Differential Privacy Noise Mechanism Explorer¶
Specification¶
The full specification below is extracted from Chapter 3: "Chapter 3: Metadata Management and Data Governance".
Type: microsim
**sim-id:** differential-privacy-explorer
**Library:** p5.js
**Status:** Specified
Bloom Level: Apply (L3)
Bloom Verb: demonstrate
Learning Objective: Learners can demonstrate how adjusting the epsilon privacy budget changes the trade-off between result accuracy and individual privacy protection.
Instructional Rationale: An interactive slider MicroSim is appropriate because the Apply objective requires learners to manipulate a parameter and observe outcomes — dragging the epsilon slider makes the abstract noise mechanism concrete and intuitive.
Canvas: responsive width via updateCanvasSize() as first line of setup(). Height: 480px.
Layout:
- Top section (200px): bar chart showing "True Count" (solid indigo bar) vs "Noisy Count" (orange bar with noise) for a query like "Count of customers with credit limit > $50,000". True value fixed at 1,247.
- Middle section: epsilon slider (createSlider, range 0.01 to 2.0, step 0.01, default 0.5). Label shows current epsilon value and privacy level text ("Very Strong / Strong / Moderate / Weak" based on epsilon range).
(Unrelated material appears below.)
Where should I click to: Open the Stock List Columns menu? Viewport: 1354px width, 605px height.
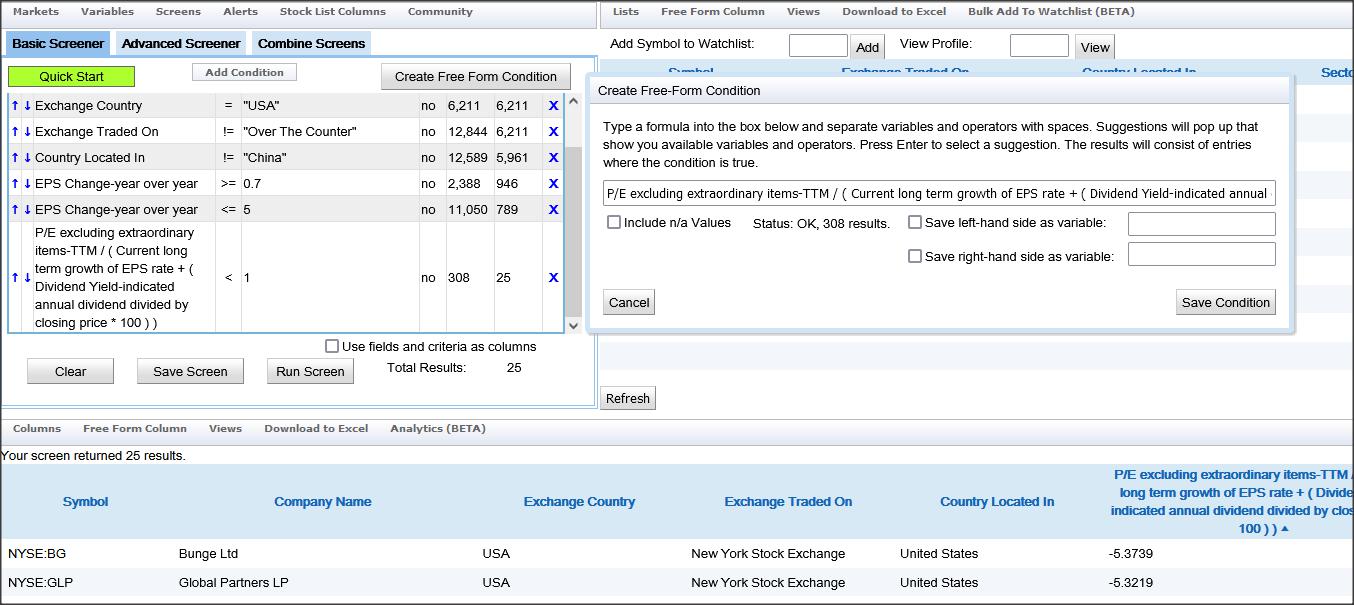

- Bottom section: two summary panels side by side — "Privacy Protection" (shield icon drawn in p5.js, fill level inversely proportional to epsilon) and "Result Accuracy" (target icon with ring fill proportional to epsilon).
Behavior: As epsilon slider changes, the noisy bar height updates using Laplace mechanism simulation (add Laplace(0, sensitivity/epsilon) noise to the true count). Noisy count displayed as a number above the bar. Privacy level text updates: epsilon < 0.1 → "Very Strong Privacy", 0.1–0.5 → "Strong Privacy", 0.5–1.0 → "Moderate Privacy", > 1.0 → "Weak Privacy".
A "Run 10 Queries" button samples 10 noisy results and shows them as small dots above the bar chart, illustrating that the same true count produces different noisy outputs each time — reinforcing the probabilistic nature of the mechanism.
Color: indigo for true values, orange for noisy values, teal for UI chrome. Canvas responds to window resize events.